If there is one thing the Office of the Director of National Intelligence has learned over the last decade, it is that bringing the technology hammer down doesn’t work well.
The latest proof point is the reference architecture framework. Through this document, ODNI leaders say building trust across the IC is a fundamental tenet.
Cynthia Mendoza, the intelligence community’s chief architect, said the framework is defining consistent, repeatable approaches to ensure security and interoperability among enterprise IT capabilities. And that could only happen if there is trust across the IC IT enterprise.
“Without the engagement and enduring commitment of the community experts and stakeholders, we would simply have more shelfware, and what I mean by that is documents that sit on a shelf and collect dust,” Mendoza said on Ask the CIO. “Our light touch, oversight and leadership approach, plus bringing together and collaborating with a broad, diverse and amazing set of mission executive, programmatic and technical subject matter experts who represent CTO, CIOs, service providers, architects, engineers and of course, privacy and civil liberties perspective, is very important.”

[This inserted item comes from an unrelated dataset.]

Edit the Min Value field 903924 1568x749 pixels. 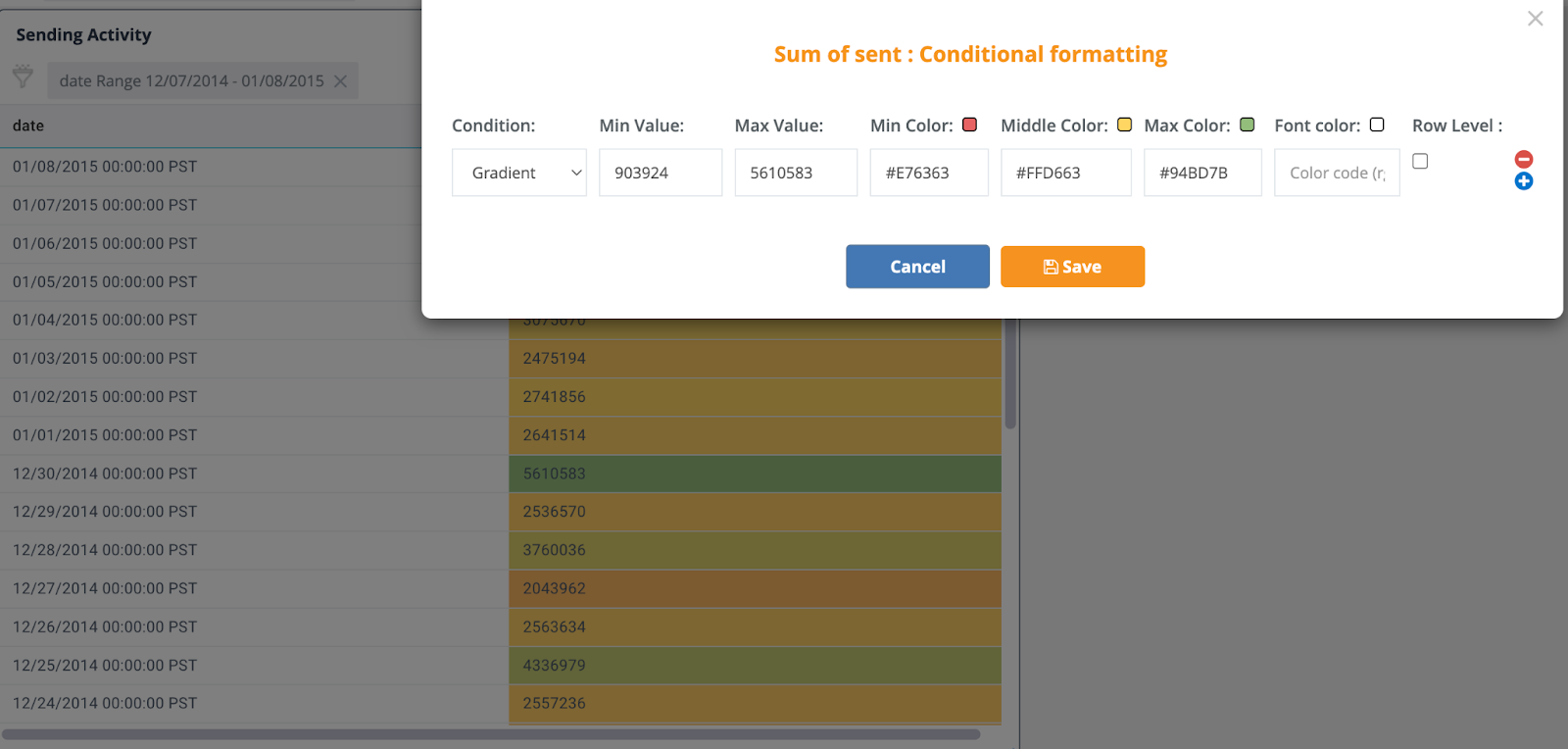(660, 173)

Mendoza said this way the broader IC can take ownership of how the technology standards and approaches, and therefore have a vested interest in seeing the capabilities work well.
“We are able to achieve foundational consensus to help make the IC information environment priorities real,” she said. “The trusted partnership enables us to rally around a common purpose, with accountability to deliver capabilities with an enduring commitment for success.”
ODNI initially tried a more one-size-fits-all approach to enterprisewide services approach on the IC through the IC IT Enterprise (ICITE) program.
By 2018, the IC realized that ICITE Epoch 2 would fare better through a different approach. One that focuses on a managed federation based on a reference architecture that outlines a minimum set of standards and emphasizes buy before build.
Mendoza said the RAF aims to be a “cradle to grave” model where the IC can take advantage of the standards to rapidly implement IT initiatives through standard business and integration approaches.
“Today, the RAF has advanced interoperability and safeguarding in three foundational areas. I like to call these the bedrock: Collaboration services, identity, credential and access management and the data reference architecture,” she said. “These foundational architectures provide collaboration capabilities and tools across our community shared space. The RAF success in the IC has been promulgated globally to the Five Eyes enterprise with our international partners as well. The RAF continues to mature as we’re ensuring clear and repeatable guidance is developed and is available for others who like to use that in their enterprise and organization. We are fully committed to a train the trainer philosophy to help others institutionalize the reference architecture framework within their own end to end business processes. We believe the outcome will enable increased sharing, interoperability and mission success.”
The success of an architecture framework depends on gaining acceptance from the beginning.
She said ODNI leads the effort to define community consensus guidelines and guardrails, and then predefines reuse processes, letting each IC member participate when and how it is best for their own mission and users.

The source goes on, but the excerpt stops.